Poster 184

by in  Poster Session 3

Fascia Lata Augmented Nasal Transposition of Split Lateral Rectus for Reoperation of Complete Third Nerve Palsy

Chong-Bin Tsai MD, PhD
Department of Ophthalmology, Chiayi Christian Hospital
Chiayi City, Taiwan

 

Introduction: Complete third nerve palsy causes incomitant strabismus. Traditional recession and resection procedures often yield limited outcome. Nasal transposition of split lateral rectus were reported to correct the deviation successfully.[1] However, this procedure was mainly recommended in primary cases, with concerns of lateral rectus contracture and extensive scarring in re-operative cases.[2] Therefore, we developed a technique of fascia lata augmentation for split lateral rectus for nasal transposition in re-operative cases.

Methods: The posterior edge of adhesion of previously operated lateral rectus was evaluated with magnetic resonance imaging. The lateral rectus was carefully identified and isolated. Fascia lata autografts were used to augment split lateral rectus for nasal transposition. The augmented split halves were then transposed and reattached at the borders of medial rectus.

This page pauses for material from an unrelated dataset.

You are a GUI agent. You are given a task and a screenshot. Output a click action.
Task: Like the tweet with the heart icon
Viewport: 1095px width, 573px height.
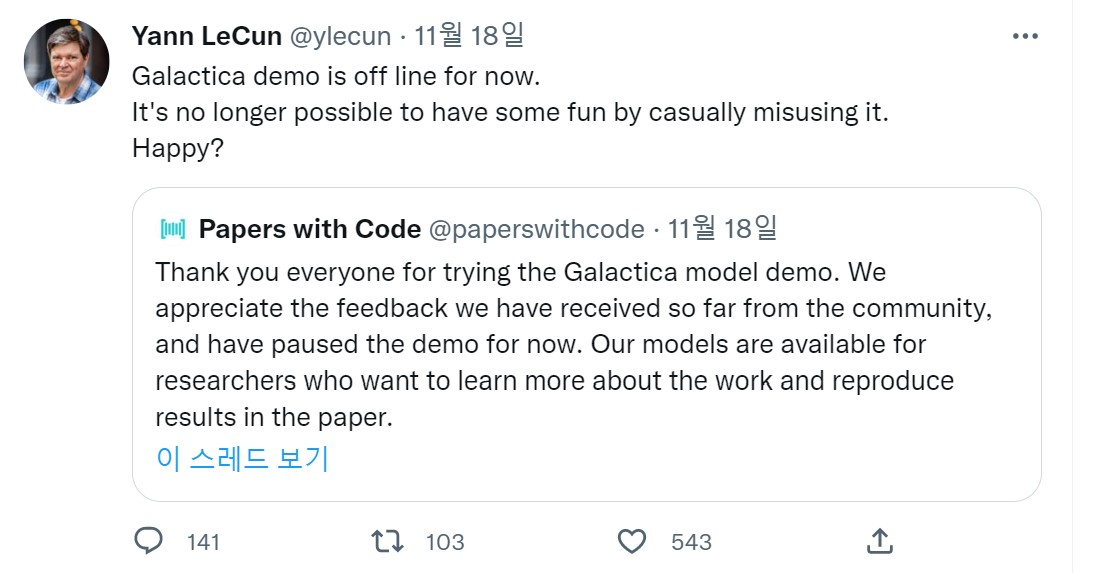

Results: Two cases successfully underwent the procedure. One case had prior surgery of recession and resection. The other case had several prior surgeries, including recession and resection, posterior lateral tendon fixation, and globe fixation with medial periosteal flap. The procedure resulted satisfactory results in both cases.

Discussion: Extensive fibrosis and adhesion were the major challenge of this technique in re-operative cases. Pre-operative image study could help to locate the displaced lateral rectus. The muscles were often fragile and should be manipulated cautiously.

Conclusion: With careful preoperative evaluation and meticulous surgical manipulation, fascia lata augmented nasal transposition of split lateral rectus might be an option of rescue for re-operative cases of complete third nerve palsy.

References: 1.Gokyigit, B., et al., Medial transposition of a split lateral rectus muscle for complete oculomotor nerve palsy. J AAPOS, 2013. 17(4): p. 402-10.
2.Shah, A.S., et al., Adjustable nasal transposition of split lateral rectus muscle for third nerve palsy. JAMA Ophthalmol, 2014. 132(8): p. 963-9.